::: SUPPLIED PASSAGE

0

I am trying to parallelize a for loop and write results to a text file. Here is my code based on these SO answers:

#multiprocessing version
import multiprocessing as mp
import time
import numpy as np
from itertools import product
from functools import partial

fn = './rules_res_3.txt'

def worker(arg, q):
    '''stupidly simulates long running process'''
    w1, w2, w3= arg
    res=str(w1) +" " + str(w2) + " " + str(w3) 
    q.put(res)
    return res

def listener(q):
    '''listens for messages on the q, writes to file. '''

    with open(fn, 'a') as f:
        while True:
            m = q.get()
            print(m)
            if m == 'kill':
                break
            f.write(m + '\n')
            # f.flush()

def run():
    #must use Manager queue here, or will not work
    # manager = mp.Manager()
    # q = manager.Queue()    
    # pool = mp.Pool(mp.cpu_count() + 2)

    #put listener to work first
    # watcher = pool.apply_async(listener, (q,))

    #fire off workers
    r1,r2,r3 = np.arange(0.9, 1.5, 0.1), np.arange(0.9, 1.1, 0.1), np.arange(0, 1, 0.1)

::::::
::: DATA

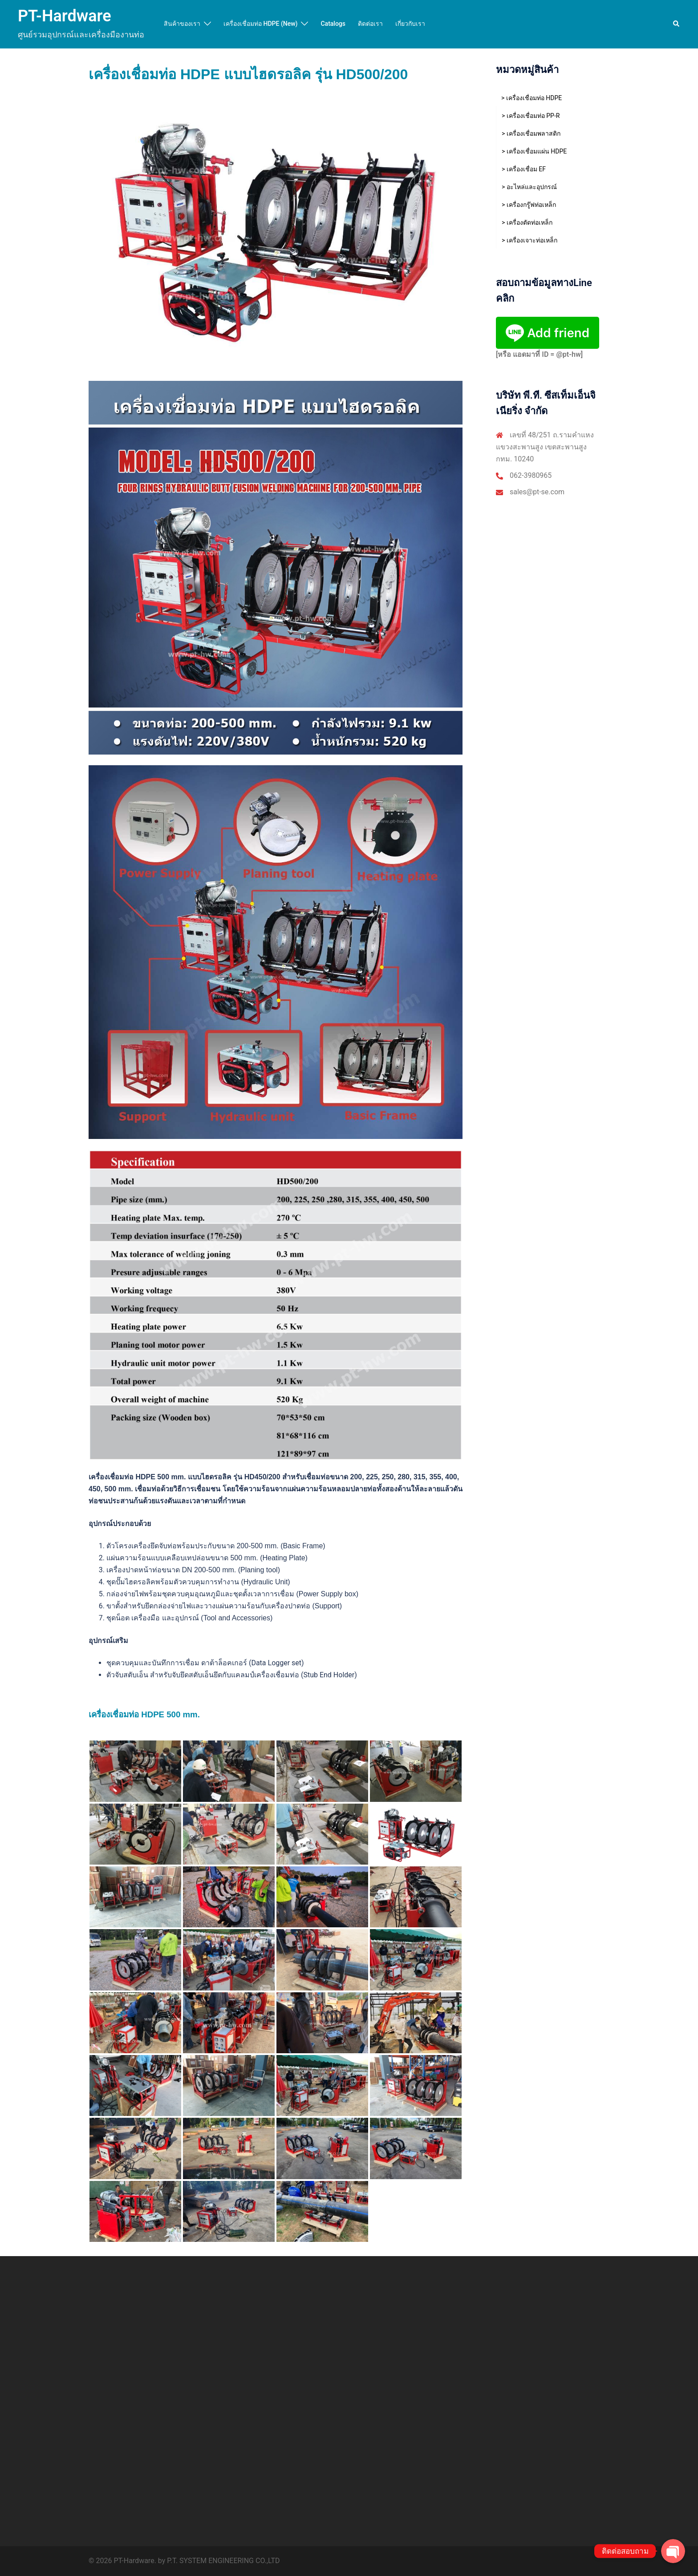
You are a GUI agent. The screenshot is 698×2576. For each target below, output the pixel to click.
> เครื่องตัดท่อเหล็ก (527, 222)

::::::

• TASK: Can you write out the Python multiprocessing post from above again in full, reproducing every line of it and its code without changes?

• EXERCISE RESPONSE:
0

I am trying to parallelize a for loop and write results to a text file. Here is my code based on these SO answers:

#multiprocessing version
import multiprocessing as mp
import time
import numpy as np
from itertools import product
from functools import partial

fn = './rules_res_3.txt'

def worker(arg, q):
    '''stupidly simulates long running process'''
    w1, w2, w3= arg
    res=str(w1) +" " + str(w2) + " " + str(w3) 
    q.put(res)
    return res

def listener(q):
    '''listens for messages on the q, writes to file. '''

    with open(fn, 'a') as f:
        while True:
            m = q.get()
            print(m)
            if m == 'kill':
                break
            f.write(m + '\n')
            # f.flush()

def run():
    #must use Manager queue here, or will not work
    # manager = mp.Manager()
    # q = manager.Queue()    
    # pool = mp.Pool(mp.cpu_count() + 2)

    #put listener to work first
    # watcher = pool.apply_async(listener, (q,))

    #fire off workers
    r1,r2,r3 = np.arange(0.9, 1.5, 0.1), np.arange(0.9, 1.1, 0.1), np.arange(0, 1, 0.1)